The Rev’d Dr Robert Crouse
Fundamental to any genuine renewal of Christian life in our church and in ourselves must be a renewal in the essential Christian virtues of faith, hope and charity, ‘a trinity of virtues and a unity of grace,’ whereby our souls are conformed to the life of God the Holy Trinity. These virtues are gifts of God by his Word and Holy Spirit for our salvation, and they are nurtured in our lives by our exercising of them. In our current situation there has been a significant erosion of faith, with a concomitant emptying of hope, and weakening of charity. Our faith must be renewed by a new attentiveness to God’s Word revealed, and our hope and charity must be renewed by continual conforming of our wills to the will of God in the activity of prayer.
In all this we are supported by a rich tradition of wisdom and devotion, ancient and modern, ecumenical and Anglican. It is particularly important now that we should not fail in hope; if we remain steadfast, all our troubles and confusions will, in God’s good providence, be a blessing to us, because they will be the means of refining and purifying our faith and hope and charity.
Early in the fifth century, perhaps in the year of our Lord 420, a young man by the name of Laurentius asked the great North African bishop, Saint Augustine, to provide him with a handbook, setting out the essentials of Christian faith and practice. We still have the bishop’s response: a very substantial little book called Enchiridion: On Faith, Hope and Charity, in which St. Augustine works through the Pauline trilogy of Christian virtues (1 Cor. 13) in the form of meditations on the articles of the Apostles’ Creed and the petitions of the Lord’s Prayer, because, he says, ‘Faith believes and hope and charity pray,’  and ‘these are the things which must be chiefly, nay solely, sought after in religion.’
Such a direct and simple statement of essentials strikes us, perhaps, as quite remarkable; and especially so if we recall to mind the very complex and troubled circumstances of the Christian church in St. Augustine’s time. Christianity was by then the religion of the empire, but there was little comfort or security in that, for the empire was rapidly falling into ruin, vexed by corruptions within and invaders from without. Ten years before the Enchiridion was written, the city of Rome itself had been sacked by Alaric and his Gothic invaders; ten years after the Enchiridion, St. Augustine’s own Episcopal city of Hippo would be besieged by invading Vandals, while the aged bishop lay dying within the walls. ‘The mind shudders’, said St. Jerome, a contemporary of St. Augustine’s, ‘when dwelling upon the ruin of our day’, but that shudder finds no echo in St. Augustine’s statement of essentials. Just as there is no worldly aspiration there, ‘so there is no dismay at worldly ruin’.

--- REQUIRED WORK ---
(1) In the essay on faith, hope and charity, who asked Saint Augustine for a handbook of Christian essentials?
(2) Extend the essay on faith, hope and charity with the paragraph that would follow its final sentence.

--- EXTRACTED ENTRIES ---
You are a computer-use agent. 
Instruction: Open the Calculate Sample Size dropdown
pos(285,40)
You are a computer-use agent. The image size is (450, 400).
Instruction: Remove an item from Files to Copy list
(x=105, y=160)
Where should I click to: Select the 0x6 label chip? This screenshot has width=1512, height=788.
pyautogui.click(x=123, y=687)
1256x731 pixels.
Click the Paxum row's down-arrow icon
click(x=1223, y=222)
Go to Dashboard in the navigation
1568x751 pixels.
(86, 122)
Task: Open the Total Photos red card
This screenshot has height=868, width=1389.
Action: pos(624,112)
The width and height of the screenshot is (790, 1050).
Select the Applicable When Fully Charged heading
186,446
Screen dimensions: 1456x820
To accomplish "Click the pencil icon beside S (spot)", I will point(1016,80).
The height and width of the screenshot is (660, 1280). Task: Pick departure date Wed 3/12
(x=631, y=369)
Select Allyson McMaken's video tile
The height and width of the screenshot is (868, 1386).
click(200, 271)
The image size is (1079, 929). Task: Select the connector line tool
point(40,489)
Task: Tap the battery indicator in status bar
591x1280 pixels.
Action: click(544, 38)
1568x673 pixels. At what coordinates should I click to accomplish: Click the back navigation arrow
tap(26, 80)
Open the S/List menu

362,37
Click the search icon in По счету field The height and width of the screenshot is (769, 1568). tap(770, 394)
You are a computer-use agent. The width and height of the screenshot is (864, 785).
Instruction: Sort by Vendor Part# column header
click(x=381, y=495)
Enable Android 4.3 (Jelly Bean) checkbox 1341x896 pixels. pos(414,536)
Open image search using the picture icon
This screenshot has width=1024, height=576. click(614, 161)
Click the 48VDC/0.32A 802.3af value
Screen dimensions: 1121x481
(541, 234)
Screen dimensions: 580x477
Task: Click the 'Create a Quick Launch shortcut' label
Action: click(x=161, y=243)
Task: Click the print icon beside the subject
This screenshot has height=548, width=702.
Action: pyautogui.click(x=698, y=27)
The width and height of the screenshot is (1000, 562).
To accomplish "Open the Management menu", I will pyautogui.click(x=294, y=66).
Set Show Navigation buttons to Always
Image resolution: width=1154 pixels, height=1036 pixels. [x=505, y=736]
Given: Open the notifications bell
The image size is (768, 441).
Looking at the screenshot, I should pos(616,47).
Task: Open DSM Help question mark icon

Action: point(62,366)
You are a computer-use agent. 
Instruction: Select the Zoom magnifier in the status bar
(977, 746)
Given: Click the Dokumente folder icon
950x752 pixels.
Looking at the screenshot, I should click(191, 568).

--- ANSWERS TO THE EXERCISE ---
(1) Laurentius

(2)
The world was, indeed, in ruins, and the Christian church, within itself, was also painfully divided. The Arian heresy, which denied the truth of the Holy Trinity in an effort to conform to the most sophisticated thought of the age was still widely influential. New controversies about the humanity and divinity of Christ were in the making, and the Pelagian and Donatist controversies, which raised extremely difficult questions about the Christian moral life and the efficacy of divine grace, were in full spate in St. Augustine’s own North African church. But although the saintly bishop was capable of trading hot polemical phrases with the best of them, in the Enchiridion he adopted and promoted what St. Paul, at the end of 1 Cor. 12, calls the ‘still more excellent way’ – the way of the essential Christian virtues of faith and hope and charity. And, inasmuch as these virtues are not just a matter of hearing,’ but also a matter of living, St. Augustine reminded Laurentius that “it will not suffice to place a small manual in one’s hands; rather, it will be necessary to enkindle a great zeal in one’s heart.”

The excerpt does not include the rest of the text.